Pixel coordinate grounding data
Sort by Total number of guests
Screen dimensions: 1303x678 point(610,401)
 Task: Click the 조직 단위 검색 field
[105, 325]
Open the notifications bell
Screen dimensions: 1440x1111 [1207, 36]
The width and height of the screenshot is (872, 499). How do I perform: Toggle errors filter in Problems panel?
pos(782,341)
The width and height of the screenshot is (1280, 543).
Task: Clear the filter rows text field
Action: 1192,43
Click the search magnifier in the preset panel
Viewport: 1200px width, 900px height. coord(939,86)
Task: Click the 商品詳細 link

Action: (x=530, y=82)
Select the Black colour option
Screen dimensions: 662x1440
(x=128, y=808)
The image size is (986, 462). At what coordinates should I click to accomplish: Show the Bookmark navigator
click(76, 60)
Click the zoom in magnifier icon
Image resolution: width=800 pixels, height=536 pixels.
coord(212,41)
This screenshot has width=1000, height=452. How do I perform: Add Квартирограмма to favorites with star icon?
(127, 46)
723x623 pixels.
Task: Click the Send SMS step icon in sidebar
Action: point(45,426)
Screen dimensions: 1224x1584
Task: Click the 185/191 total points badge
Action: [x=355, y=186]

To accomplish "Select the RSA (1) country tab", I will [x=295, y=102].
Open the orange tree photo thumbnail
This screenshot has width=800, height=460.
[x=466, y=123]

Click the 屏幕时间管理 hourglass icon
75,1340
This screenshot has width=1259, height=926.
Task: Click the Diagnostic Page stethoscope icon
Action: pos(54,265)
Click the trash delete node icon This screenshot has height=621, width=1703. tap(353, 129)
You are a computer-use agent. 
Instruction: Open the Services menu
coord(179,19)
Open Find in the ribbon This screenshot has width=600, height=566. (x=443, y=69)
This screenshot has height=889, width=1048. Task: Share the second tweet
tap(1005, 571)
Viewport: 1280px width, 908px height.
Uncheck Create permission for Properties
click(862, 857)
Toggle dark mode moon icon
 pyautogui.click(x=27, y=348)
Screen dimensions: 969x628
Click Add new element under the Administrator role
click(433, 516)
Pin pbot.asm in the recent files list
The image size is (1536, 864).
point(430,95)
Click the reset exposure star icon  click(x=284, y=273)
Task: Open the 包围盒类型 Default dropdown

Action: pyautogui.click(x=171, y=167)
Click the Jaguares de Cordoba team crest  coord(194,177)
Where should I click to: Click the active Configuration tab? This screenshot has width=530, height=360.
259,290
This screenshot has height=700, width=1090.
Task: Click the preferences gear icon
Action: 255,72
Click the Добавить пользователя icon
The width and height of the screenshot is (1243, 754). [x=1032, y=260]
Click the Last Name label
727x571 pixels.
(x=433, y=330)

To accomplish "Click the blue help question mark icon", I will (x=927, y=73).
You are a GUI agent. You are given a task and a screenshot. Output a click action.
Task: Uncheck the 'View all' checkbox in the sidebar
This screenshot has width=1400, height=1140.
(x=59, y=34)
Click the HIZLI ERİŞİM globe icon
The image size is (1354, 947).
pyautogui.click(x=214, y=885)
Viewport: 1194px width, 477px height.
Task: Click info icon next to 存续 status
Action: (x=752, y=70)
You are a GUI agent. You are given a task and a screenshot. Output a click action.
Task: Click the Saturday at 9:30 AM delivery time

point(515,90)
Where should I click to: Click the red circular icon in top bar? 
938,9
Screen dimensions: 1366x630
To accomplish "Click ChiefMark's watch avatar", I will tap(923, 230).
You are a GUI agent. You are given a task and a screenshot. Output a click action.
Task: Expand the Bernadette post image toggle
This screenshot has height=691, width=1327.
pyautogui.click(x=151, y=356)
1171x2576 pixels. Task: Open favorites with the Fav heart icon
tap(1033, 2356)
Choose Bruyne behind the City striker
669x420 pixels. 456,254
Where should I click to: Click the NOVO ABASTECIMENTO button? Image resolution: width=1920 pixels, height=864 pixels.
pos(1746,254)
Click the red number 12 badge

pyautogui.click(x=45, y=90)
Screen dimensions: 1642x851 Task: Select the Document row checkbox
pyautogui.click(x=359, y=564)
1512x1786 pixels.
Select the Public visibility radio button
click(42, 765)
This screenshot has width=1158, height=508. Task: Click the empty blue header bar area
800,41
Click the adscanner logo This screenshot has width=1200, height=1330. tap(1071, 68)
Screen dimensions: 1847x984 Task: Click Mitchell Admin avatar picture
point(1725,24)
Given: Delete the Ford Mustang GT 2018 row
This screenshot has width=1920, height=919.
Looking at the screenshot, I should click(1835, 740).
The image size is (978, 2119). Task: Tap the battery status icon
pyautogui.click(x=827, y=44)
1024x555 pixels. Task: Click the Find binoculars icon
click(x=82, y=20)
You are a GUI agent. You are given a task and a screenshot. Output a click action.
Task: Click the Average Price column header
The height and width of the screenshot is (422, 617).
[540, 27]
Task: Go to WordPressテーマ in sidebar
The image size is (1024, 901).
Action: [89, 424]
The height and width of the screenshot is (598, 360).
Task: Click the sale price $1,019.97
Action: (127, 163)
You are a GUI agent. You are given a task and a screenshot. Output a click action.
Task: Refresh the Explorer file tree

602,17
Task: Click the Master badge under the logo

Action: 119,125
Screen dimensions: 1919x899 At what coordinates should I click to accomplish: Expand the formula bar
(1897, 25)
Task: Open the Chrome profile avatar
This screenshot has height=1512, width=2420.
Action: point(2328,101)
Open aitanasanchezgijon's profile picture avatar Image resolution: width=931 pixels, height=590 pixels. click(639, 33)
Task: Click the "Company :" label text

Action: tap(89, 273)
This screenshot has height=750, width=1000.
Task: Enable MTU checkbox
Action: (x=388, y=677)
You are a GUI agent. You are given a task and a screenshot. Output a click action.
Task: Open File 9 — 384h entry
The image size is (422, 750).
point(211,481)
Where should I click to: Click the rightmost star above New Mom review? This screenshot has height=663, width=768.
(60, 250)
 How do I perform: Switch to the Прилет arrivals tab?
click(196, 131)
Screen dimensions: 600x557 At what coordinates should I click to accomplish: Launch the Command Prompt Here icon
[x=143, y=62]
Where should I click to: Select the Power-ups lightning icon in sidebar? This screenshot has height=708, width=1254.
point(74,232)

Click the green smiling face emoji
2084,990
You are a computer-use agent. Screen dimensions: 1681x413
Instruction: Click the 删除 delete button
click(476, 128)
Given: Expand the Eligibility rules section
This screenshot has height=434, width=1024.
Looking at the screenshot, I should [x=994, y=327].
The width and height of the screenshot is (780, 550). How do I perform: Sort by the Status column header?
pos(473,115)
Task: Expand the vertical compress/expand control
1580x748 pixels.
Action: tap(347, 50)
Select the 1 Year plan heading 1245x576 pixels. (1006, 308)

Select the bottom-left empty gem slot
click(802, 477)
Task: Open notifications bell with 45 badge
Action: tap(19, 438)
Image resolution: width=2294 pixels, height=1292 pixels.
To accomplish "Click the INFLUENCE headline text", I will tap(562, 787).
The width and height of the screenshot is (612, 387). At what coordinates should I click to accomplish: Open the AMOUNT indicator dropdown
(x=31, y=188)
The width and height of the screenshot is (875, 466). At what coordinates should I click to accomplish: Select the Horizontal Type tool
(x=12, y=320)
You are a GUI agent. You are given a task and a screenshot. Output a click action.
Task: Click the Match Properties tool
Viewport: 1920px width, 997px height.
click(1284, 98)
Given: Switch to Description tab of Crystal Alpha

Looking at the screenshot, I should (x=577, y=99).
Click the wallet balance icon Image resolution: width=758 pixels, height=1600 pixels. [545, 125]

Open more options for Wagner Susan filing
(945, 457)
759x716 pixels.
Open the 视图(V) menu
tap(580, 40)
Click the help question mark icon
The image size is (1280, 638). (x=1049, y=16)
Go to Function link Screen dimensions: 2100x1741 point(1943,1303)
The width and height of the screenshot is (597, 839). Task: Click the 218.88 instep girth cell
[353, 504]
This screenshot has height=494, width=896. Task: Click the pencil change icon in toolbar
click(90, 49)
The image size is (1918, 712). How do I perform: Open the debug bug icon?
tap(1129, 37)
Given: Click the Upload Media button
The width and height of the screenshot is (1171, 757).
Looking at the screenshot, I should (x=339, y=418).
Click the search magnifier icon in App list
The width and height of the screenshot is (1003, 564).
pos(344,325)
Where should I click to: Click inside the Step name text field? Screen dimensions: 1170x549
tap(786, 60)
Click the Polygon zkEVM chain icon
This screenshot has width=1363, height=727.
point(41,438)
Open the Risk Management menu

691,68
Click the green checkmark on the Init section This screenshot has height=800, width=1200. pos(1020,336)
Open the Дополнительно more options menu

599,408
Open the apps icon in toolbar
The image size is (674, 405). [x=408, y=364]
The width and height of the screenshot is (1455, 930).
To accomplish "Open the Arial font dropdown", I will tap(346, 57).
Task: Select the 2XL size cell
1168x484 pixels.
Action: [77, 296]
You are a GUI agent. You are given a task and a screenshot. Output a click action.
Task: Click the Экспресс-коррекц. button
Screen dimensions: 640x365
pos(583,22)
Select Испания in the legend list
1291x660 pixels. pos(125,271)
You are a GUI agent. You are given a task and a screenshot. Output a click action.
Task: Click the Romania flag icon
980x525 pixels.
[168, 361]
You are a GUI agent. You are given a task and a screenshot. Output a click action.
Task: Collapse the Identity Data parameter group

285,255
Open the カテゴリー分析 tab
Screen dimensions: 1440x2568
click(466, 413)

→ WORK ITEM:
May I have exactly the lines from the one containing "Task: Click the Экспресс-коррекц. button" through the last line of the data, both included?

→ RESPONSE:
Task: Click the Экспресс-коррекц. button
Screen dimensions: 640x365
pos(583,22)
Select Испания in the legend list
1291x660 pixels. pos(125,271)
You are a GUI agent. You are given a task and a screenshot. Output a click action.
Task: Click the Romania flag icon
980x525 pixels.
[168, 361]
You are a GUI agent. You are given a task and a screenshot. Output a click action.
Task: Collapse the Identity Data parameter group

285,255
Open the カテゴリー分析 tab
Screen dimensions: 1440x2568
click(466, 413)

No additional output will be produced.